◆ **What needs to be done**
Copy out exactly the lines below that run from the one holding "Given: Click the SAP logo" to the one holding "Task: Open the Privacy Policy link", keeping both of those lines and no others.

[Stored data entries]
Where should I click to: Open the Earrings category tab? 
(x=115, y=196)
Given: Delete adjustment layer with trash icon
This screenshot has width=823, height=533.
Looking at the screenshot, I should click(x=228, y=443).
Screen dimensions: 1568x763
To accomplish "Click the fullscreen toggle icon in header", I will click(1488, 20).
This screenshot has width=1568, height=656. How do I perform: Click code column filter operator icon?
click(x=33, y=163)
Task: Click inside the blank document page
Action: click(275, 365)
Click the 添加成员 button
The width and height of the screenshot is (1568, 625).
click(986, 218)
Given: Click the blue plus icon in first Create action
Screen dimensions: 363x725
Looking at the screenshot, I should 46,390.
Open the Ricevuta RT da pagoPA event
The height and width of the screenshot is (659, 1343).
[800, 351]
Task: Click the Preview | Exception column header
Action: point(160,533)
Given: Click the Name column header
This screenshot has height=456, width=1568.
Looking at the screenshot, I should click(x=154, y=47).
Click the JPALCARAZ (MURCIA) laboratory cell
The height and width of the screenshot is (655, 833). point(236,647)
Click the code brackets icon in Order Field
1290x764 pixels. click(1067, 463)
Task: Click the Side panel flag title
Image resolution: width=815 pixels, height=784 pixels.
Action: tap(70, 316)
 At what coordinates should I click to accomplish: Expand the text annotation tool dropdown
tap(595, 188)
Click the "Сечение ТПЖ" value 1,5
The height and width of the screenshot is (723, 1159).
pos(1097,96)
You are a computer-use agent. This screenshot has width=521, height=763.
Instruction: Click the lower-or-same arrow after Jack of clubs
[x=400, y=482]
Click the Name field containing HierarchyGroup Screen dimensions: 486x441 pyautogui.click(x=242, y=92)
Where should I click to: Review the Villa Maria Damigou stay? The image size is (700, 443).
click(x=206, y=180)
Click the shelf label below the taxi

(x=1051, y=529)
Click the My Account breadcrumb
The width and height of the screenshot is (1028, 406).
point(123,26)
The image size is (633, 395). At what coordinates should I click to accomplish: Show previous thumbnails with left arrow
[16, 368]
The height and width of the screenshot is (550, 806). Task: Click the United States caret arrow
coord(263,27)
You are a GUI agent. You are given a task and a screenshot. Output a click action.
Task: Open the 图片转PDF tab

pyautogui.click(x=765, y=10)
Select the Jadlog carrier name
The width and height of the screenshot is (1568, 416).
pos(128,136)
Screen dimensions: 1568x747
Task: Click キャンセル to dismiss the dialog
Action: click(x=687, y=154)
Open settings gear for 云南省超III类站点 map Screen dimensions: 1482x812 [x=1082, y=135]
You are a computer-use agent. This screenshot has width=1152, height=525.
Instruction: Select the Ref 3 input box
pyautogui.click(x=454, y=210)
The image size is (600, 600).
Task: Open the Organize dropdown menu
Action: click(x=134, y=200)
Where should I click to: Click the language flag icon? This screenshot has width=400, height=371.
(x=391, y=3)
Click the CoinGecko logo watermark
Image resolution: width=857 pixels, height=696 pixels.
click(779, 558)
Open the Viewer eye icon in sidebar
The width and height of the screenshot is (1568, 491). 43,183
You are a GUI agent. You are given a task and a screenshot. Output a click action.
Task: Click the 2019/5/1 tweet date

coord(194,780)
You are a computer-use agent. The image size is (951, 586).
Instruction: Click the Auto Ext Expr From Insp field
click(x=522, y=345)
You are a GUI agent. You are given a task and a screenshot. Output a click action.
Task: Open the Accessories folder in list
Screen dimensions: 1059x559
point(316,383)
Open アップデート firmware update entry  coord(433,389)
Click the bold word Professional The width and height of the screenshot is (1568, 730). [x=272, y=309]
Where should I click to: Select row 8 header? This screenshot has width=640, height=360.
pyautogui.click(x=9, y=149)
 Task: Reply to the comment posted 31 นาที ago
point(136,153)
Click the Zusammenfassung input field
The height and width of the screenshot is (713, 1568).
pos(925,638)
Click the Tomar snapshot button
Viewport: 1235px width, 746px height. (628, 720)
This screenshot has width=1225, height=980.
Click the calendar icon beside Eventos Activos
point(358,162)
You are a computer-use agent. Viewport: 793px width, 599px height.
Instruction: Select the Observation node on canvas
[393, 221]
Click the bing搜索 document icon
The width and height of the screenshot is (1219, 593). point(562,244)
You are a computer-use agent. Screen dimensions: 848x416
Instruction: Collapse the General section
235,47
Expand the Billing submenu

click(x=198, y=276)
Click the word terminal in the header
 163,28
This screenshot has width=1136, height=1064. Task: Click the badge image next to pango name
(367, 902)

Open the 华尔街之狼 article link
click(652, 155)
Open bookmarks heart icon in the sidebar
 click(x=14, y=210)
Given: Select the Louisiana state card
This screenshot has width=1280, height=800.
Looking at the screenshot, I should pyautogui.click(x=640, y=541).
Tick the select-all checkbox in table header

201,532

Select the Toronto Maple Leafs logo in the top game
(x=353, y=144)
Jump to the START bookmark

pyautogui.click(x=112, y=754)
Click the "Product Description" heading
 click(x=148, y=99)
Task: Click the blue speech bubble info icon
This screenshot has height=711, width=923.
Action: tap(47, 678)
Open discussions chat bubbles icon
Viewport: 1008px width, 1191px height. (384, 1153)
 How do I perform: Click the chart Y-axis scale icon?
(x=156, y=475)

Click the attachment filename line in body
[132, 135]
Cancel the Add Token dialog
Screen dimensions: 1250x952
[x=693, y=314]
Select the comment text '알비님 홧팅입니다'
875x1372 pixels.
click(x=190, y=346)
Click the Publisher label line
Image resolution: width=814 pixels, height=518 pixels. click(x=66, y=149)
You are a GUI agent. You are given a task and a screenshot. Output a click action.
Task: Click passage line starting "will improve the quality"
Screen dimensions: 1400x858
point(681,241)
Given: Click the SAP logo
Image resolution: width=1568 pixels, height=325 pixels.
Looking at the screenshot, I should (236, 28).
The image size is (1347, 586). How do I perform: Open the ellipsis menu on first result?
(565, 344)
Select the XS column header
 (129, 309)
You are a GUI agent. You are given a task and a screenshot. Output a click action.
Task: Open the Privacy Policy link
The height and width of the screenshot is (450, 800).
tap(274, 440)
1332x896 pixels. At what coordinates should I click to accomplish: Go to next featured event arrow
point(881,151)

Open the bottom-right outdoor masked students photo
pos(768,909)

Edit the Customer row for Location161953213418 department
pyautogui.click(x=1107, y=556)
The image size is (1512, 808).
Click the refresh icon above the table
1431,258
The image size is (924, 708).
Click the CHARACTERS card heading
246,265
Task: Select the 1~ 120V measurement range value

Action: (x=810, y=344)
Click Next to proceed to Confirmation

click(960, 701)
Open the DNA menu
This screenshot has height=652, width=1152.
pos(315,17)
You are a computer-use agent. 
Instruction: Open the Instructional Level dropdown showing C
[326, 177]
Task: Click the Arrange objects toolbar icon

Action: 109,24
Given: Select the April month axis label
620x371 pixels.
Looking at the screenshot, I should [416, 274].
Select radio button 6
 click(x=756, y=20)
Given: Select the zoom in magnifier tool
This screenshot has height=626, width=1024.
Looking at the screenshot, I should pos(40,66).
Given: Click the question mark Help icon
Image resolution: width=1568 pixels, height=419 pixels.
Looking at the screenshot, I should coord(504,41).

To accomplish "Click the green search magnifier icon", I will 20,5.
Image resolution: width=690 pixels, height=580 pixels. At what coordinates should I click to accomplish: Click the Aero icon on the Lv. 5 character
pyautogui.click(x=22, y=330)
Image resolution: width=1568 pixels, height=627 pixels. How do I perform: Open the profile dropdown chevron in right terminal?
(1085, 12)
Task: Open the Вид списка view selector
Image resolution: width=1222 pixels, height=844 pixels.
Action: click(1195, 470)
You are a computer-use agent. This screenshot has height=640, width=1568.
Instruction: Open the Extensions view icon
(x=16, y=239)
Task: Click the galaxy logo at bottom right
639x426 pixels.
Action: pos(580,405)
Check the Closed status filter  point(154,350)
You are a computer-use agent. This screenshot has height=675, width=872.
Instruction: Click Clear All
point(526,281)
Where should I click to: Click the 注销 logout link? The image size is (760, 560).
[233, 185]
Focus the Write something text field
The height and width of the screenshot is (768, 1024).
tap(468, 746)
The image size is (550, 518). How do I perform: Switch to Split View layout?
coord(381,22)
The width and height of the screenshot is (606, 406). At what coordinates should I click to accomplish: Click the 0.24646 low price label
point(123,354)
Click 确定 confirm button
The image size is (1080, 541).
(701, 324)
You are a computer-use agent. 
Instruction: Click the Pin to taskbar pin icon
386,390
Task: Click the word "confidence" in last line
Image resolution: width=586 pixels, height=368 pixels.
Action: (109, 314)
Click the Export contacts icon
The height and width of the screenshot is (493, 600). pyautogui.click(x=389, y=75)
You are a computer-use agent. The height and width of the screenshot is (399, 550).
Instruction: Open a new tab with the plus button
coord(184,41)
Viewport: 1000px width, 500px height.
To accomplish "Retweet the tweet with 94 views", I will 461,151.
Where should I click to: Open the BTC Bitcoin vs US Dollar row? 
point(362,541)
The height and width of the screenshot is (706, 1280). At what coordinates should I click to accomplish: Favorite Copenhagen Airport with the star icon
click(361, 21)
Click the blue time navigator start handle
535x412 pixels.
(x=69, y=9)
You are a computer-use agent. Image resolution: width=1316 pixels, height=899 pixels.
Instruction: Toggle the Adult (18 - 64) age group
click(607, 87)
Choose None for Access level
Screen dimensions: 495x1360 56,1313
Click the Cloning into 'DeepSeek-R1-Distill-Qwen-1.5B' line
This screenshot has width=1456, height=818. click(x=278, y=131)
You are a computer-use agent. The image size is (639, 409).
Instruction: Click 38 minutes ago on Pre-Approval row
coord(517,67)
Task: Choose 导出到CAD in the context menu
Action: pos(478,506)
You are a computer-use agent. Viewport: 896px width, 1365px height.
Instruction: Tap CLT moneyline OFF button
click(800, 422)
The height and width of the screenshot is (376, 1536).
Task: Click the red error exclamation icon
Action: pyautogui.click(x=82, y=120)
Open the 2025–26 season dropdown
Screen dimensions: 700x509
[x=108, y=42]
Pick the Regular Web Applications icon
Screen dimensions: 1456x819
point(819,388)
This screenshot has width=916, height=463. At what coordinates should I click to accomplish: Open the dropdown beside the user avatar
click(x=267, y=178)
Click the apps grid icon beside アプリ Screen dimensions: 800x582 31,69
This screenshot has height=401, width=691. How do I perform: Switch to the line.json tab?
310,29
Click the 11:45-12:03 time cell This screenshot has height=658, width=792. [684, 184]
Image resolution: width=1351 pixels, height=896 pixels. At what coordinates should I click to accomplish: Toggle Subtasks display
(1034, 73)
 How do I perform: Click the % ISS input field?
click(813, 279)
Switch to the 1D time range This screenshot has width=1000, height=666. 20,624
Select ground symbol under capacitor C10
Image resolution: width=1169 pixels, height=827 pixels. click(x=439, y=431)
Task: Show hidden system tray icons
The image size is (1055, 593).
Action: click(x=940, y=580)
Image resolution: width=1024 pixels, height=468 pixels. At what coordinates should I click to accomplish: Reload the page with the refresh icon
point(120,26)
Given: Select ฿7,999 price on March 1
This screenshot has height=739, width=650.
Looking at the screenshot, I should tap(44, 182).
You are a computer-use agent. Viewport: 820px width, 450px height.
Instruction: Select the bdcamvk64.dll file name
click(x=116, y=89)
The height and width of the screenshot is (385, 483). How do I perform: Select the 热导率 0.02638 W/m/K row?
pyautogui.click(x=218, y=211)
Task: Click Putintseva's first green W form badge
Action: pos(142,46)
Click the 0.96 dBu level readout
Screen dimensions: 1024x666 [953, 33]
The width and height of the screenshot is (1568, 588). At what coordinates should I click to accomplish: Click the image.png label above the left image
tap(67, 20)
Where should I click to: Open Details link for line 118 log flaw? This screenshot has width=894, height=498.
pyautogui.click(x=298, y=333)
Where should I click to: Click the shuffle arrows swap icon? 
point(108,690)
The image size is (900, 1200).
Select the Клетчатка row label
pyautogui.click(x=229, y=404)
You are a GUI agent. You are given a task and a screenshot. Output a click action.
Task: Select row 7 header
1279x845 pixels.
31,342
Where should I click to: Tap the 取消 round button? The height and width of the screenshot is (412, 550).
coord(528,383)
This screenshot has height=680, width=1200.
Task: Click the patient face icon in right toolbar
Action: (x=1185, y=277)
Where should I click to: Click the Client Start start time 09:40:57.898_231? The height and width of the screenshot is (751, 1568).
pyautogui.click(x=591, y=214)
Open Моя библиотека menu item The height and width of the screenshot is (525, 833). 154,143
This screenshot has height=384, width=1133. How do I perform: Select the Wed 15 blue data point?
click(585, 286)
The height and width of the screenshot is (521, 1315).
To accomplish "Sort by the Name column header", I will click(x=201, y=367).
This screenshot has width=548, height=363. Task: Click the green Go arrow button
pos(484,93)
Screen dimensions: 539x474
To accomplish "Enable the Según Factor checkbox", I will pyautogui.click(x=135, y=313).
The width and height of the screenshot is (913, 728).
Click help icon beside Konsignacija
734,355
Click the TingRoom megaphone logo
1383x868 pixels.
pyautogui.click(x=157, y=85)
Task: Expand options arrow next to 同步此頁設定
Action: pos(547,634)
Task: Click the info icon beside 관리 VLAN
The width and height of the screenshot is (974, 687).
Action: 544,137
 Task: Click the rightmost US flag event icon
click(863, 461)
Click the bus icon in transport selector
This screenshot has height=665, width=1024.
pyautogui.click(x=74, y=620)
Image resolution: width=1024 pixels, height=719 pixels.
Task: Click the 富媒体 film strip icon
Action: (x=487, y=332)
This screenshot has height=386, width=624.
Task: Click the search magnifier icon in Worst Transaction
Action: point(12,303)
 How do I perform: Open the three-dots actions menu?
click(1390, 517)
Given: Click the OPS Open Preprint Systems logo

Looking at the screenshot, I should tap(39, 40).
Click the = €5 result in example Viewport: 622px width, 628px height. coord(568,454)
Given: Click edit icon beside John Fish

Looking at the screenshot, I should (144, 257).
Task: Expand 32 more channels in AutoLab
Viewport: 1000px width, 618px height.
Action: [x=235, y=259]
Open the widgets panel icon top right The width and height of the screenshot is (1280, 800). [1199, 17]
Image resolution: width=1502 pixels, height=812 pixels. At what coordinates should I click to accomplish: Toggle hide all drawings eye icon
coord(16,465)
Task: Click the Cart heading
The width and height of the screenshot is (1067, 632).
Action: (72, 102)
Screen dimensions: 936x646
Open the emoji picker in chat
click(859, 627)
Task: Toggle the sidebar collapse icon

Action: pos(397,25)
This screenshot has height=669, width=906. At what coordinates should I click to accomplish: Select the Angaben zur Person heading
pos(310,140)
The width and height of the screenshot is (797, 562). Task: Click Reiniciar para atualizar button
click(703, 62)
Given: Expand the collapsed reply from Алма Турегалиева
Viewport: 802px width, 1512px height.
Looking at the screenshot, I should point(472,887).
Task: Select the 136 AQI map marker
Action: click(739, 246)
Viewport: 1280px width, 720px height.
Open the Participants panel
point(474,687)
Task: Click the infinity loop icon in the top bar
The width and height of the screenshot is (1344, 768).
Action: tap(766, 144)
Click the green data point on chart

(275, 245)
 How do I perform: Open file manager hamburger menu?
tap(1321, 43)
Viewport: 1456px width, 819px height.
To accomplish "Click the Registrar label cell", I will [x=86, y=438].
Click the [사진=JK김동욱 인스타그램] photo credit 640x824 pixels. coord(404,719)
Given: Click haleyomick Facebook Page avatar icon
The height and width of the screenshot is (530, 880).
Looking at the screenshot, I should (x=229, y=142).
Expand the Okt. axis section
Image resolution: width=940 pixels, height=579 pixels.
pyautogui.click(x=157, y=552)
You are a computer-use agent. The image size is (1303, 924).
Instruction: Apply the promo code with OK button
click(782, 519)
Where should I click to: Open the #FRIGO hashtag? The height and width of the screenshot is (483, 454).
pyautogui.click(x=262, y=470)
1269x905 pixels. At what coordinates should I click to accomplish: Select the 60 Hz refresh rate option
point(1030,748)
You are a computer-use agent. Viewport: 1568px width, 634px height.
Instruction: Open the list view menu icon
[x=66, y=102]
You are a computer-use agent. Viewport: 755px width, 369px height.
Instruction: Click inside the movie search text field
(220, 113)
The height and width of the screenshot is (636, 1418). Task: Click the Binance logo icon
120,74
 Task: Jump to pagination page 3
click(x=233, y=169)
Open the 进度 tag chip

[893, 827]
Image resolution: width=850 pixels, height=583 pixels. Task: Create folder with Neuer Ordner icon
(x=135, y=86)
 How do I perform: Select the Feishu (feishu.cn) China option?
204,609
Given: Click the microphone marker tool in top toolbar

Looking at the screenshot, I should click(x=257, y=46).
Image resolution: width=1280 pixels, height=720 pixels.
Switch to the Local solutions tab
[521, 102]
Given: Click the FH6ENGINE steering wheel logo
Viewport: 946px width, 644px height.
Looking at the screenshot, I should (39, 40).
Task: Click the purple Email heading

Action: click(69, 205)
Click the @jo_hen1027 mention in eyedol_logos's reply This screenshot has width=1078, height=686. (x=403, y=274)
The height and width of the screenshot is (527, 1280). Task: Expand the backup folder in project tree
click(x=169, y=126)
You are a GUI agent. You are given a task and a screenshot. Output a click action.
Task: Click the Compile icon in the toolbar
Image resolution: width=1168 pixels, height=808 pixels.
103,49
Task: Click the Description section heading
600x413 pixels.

◆ **Worked solution**
Given: Click the SAP logo
Image resolution: width=1568 pixels, height=325 pixels.
Looking at the screenshot, I should (236, 28).
The image size is (1347, 586). How do I perform: Open the ellipsis menu on first result?
(565, 344)
Select the XS column header
 (129, 309)
You are a GUI agent. You are given a task and a screenshot. Output a click action.
Task: Open the Privacy Policy link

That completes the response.